» DATASET RECORDS:
-- -- --

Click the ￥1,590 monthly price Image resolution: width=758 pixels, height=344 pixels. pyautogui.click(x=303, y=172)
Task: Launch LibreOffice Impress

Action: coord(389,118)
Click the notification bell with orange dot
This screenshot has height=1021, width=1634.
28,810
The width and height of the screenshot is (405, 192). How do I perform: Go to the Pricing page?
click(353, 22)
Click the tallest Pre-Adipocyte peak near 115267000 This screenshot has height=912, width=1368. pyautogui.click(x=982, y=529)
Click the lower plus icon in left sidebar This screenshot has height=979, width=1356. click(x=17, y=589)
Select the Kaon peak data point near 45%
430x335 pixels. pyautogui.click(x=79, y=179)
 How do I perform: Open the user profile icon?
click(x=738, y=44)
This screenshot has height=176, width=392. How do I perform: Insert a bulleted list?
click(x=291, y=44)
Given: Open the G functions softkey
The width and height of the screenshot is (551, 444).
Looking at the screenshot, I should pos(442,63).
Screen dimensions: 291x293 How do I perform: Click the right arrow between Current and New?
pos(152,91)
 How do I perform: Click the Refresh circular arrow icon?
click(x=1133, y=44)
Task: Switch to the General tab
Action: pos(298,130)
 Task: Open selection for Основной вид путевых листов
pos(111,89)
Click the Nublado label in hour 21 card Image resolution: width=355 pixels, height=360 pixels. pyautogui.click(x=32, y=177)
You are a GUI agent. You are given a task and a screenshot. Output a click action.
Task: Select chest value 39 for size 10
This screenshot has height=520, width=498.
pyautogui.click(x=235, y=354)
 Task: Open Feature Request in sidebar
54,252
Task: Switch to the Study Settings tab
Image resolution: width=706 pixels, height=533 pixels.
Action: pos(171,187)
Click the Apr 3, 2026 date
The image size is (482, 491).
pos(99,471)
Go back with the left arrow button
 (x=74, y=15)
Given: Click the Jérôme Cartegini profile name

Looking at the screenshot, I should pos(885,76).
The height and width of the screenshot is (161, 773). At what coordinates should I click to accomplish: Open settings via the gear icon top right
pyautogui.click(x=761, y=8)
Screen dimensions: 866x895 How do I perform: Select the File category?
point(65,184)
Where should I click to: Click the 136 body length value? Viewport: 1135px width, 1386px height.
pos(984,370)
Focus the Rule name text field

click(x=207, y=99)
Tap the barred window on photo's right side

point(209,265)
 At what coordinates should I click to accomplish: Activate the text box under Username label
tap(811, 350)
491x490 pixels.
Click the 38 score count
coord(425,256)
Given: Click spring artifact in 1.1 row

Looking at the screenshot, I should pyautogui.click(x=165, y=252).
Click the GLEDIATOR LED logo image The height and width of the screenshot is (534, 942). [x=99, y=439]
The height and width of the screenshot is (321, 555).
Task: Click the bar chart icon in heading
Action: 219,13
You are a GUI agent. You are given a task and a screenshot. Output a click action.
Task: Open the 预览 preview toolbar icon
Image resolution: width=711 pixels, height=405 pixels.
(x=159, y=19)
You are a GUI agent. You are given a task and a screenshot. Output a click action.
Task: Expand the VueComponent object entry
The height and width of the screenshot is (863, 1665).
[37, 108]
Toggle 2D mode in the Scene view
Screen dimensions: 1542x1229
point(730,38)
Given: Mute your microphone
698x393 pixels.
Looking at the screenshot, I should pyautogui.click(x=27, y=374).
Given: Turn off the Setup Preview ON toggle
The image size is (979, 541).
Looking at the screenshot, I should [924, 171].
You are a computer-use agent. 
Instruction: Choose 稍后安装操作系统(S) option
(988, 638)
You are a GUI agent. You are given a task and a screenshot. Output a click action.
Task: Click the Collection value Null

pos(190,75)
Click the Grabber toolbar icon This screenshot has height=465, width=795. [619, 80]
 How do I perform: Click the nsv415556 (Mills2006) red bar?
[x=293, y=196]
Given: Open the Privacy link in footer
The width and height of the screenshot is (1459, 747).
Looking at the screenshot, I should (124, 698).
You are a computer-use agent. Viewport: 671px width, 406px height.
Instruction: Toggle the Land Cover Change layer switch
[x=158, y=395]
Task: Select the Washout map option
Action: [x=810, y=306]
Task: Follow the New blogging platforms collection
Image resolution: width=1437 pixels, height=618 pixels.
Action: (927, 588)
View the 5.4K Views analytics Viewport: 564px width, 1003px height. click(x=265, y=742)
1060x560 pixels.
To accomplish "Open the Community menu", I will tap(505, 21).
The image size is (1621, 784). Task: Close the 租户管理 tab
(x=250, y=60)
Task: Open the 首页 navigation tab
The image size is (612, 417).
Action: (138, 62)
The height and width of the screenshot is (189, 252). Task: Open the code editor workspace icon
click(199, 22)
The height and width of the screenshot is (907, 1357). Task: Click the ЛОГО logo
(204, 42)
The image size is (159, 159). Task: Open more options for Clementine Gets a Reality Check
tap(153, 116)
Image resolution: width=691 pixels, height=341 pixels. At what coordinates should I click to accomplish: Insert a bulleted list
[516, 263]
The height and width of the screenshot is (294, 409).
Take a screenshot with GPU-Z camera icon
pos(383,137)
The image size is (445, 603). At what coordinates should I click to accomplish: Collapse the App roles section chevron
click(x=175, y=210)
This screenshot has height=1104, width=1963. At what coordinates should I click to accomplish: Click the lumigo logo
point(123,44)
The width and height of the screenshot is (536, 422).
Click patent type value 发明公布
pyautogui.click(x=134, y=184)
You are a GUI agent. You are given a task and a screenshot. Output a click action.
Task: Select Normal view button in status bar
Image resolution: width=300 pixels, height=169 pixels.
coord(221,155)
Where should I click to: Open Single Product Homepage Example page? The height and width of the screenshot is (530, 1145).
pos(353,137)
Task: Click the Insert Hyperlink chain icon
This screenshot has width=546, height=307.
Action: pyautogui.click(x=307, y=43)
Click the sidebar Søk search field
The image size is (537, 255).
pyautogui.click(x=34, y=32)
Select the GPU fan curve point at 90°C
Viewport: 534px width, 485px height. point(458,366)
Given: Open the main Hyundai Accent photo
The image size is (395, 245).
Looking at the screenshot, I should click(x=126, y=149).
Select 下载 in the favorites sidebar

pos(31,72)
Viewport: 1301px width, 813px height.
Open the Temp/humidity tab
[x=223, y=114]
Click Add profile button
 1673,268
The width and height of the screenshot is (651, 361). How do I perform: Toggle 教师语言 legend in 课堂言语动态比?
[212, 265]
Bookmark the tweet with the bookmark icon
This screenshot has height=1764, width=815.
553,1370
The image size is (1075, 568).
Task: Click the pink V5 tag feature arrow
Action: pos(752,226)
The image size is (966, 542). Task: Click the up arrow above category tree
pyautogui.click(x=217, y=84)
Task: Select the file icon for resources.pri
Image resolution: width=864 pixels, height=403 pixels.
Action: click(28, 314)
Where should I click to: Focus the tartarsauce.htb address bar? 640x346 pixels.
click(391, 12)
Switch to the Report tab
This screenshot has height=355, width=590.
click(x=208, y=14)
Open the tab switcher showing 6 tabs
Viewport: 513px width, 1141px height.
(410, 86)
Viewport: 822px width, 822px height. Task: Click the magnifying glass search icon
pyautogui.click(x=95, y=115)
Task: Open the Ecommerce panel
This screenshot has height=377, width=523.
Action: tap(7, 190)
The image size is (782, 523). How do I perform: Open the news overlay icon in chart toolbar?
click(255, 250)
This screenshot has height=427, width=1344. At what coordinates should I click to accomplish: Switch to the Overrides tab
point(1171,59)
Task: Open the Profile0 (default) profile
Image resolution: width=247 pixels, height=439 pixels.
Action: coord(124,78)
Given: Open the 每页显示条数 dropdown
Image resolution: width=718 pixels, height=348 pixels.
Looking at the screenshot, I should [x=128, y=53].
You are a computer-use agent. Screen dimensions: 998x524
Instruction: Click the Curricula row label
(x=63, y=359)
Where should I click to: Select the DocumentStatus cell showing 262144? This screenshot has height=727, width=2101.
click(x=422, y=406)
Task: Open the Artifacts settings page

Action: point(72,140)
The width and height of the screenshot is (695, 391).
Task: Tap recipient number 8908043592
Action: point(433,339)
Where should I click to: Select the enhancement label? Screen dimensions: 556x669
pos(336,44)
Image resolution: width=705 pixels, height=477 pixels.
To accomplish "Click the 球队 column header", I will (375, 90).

-- -- --

» OBJECTIVE:
Copy the material word for word, from its first line through the line containing "click(353, 22)", including that line.

» REPLY TO THE TASK:
Click the ￥1,590 monthly price Image resolution: width=758 pixels, height=344 pixels. pyautogui.click(x=303, y=172)
Task: Launch LibreOffice Impress

Action: coord(389,118)
Click the notification bell with orange dot
This screenshot has height=1021, width=1634.
28,810
The width and height of the screenshot is (405, 192). How do I perform: Go to the Pricing page?
click(353, 22)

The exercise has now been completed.